Tuttavia la natura altamente rischiosa del mercato dei derivati e la mole di euro investiti dalle banche dovrebbe far riflettere su quali siano i reali rischi sistemici. Su questo portale è già stato scritto come la stessa Deutsche Bank sia seduta su una bomba esplosiva di derivati. Se Ficth omette una parte rilevante dei problemi bancari europei, dall’altra anche le soluzioni proposte lasciano a desiderare.
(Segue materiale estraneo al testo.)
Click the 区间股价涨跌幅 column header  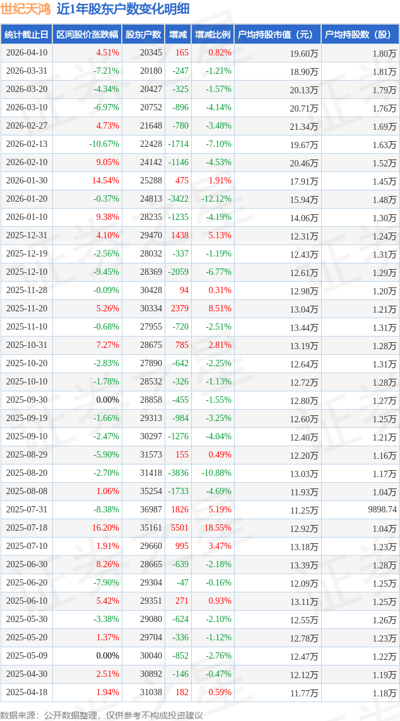point(87,35)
I suggerimenti di Fitch non hanno mai funzionato

La strategia di continui aumenti di capitale porta infatti a soluzioni sul breve termine, ma non a risoluzione definitive sul lungo periodo. L’esempio italiano è emblematico. Il Fondo Atlante non è infatti stato sufficiente per la risoluzione delle crisi bancarie. si è dovuto così ricorrere al Fondo Atlante 2. Un gioco di scatole cinesi che sembra essere senza fine. D’altronde l’aumento di capitale non accompagnato da una regolamentazione che vincoli le banche a investire i soldi nell’economia reale è risultato inutile. D’altra parte se la fusione dei vari istituti può effettivamente portare ad una maggiore sicurezza sistemica, c’è il rischio concreto che aumenti sempre più la distanza tra banca e piccolo risparmiatore.
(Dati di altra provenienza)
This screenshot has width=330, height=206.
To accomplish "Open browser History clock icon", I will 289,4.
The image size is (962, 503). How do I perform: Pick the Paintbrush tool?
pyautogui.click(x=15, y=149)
Anche in questo caso l’esempio italiano può venirci in aiuto. L’istituto del banco popolare, un tempo diffusissimo in Italia, era nato con l’intenzione di garantire governance cooperativa, impegno sociale a forte radicamento sul territorio. Insomma l’istituto ideale per i piccoli risparmiatori e gli imprenditori di piccole e medie imprese. I processi di fusione tra i vari banchi popolari hanno portato ad un allontanamento della banca rispetto al cliente, senza però eliminare i rischi di insolvenza. Come i recenti casi di Veneto Banca e della Banca Popolare di Vicenza hanno dimostrato. Il sistema bancario europeo è dunque tutt’altro che fuori pericolo e le soluzioni prospettate non sembrano essere all’altezza.